A dielectric sphere of relative permittivity $\varepsilon _\mathrm{r}$ and radius a is placed in vacuum, in an initially uniform external electric field $\mathbf {E}_0$ , as shown in Fig. 3.2.

a) Find the electric field in the whole space (hint: use the results of Problem 3.3 and the superposition principle).

Fig. 3.2.

Fig. 3.3.

A spherical cavity of radius a is located inside an infinite dielectric medium of relative permittivity $\varepsilon _\mathrm{r}$ , as in Fig. 3.3. The system is in the presence of an external electric field which, far from the cavity (i.e., at a distance $\gg a$ ), is uniform and equal to $\mathbf {E}_\mathrm{d}$ .

b) Find the electric field in the whole space.

3.5 Refraction of the Electric Field at a Dielectric Boundary

Fig. 3.4.

A dielectric slab of thickness h, length $L \gg h$ , and dielectric permittivity $\varepsilon _\mathrm{r}$ , is placed in an external uniform electric field $\mathbf{E}_0$ . The angle between $\mathbf{E}_0$ and the normal to the slab surface is $\theta$ , as in Fig. 3.4.

a) Find the electric field $\mathbf {E}'$ inside the slab and the angle $\theta '$ between $\mathbf {E}'$ and the normal to the slab surface.

b) Find the polarization charge densities in the dielectric medium.

c) Evaluate the torque exerted by the external field on the slab, if any.

Neglect all boundary effects.

3.6 Contact Force between a Conducting Slab and a Dielectric Half-Space

Fig. 3.5.

A conducting square slab of surface $$S=a^2$$

and thickness $h\ll a$ is in contact with a dielectric medium of relative permittivity $\varepsilon _\mathrm{r}$ . The dielectric medium is much larger than the slab, thus, we can consider it as a hemisphere of radius $R\gg a$ , with the slab in contact with its base, as shown in Fig. 3.5.a. Part b) of Fig. 3.5 is an enlargement of the area enclosed in the dashed rectangle of part a). With this assumption, we can assume the slab to be in contact with a semi-infinite medium filling the half-space $$x>0$$

, while we have vacuum in the half space $$x<0$$

. The conducting slab carries a total charge Q, and we assume that the boundary effects at its edges are negligible.

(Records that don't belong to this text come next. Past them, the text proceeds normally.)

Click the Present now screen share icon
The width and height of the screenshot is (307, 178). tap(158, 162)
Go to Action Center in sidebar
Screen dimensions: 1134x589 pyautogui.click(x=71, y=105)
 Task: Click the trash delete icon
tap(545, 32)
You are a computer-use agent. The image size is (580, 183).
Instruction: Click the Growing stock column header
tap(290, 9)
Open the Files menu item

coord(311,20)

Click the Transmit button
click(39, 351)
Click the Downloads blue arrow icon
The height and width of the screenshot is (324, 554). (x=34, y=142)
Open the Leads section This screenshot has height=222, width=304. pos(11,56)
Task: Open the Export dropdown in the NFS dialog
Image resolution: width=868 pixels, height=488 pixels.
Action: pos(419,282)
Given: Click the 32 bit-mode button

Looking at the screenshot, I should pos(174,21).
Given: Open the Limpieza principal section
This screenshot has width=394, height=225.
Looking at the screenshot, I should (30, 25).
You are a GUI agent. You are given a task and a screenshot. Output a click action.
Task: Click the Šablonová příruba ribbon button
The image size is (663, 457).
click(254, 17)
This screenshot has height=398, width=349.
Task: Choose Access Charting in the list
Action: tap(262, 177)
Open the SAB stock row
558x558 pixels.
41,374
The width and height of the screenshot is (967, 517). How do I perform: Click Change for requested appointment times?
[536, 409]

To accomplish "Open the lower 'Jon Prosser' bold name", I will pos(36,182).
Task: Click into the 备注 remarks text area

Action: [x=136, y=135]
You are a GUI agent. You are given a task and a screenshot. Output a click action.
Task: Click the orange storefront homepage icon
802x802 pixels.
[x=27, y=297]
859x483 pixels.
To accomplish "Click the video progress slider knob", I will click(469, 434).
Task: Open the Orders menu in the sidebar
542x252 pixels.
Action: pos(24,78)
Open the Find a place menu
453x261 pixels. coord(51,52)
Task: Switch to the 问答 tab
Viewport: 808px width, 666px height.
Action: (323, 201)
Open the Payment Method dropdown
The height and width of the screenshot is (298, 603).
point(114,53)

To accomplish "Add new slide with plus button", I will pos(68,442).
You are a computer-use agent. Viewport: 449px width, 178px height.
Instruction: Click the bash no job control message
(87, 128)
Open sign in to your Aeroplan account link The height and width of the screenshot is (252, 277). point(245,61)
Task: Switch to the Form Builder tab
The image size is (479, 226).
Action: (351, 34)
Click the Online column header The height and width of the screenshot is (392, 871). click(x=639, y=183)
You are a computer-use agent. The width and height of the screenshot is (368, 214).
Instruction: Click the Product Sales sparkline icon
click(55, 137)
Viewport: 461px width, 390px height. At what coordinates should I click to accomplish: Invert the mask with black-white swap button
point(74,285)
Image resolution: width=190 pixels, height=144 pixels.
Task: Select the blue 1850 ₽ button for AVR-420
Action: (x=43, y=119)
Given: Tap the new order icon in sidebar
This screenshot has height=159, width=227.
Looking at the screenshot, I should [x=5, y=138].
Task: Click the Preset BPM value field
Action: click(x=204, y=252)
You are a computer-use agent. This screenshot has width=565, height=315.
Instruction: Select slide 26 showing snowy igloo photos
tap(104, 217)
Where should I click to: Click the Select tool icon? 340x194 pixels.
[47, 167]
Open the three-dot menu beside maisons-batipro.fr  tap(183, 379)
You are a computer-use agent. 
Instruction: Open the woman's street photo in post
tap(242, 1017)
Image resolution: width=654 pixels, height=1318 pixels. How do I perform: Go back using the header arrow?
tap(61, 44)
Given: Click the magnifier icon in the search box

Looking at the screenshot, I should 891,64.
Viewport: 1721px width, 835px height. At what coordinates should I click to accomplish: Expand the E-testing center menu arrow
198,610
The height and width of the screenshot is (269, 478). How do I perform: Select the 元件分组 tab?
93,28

a) Considering both the cases in which the slab is in contact with the dielectric, and in which it is displaced by an amount $\xi \ll a$ to the left, find the free charge densities on the left ( $\sigma _1$ ) and right ( $\sigma _2$ ) surfaces of the slab, the polarization charge density ( $\sigma _\mathrm{b}$ ) at the surface of the dielectric, and the electric field in the whole space.

b) Calculate the electrostatic force acting on the slab.

c) How do these results change if the dielectric medium is assumed to be an infinite (in the y and z directions) layer of finite thickness w in the x direction?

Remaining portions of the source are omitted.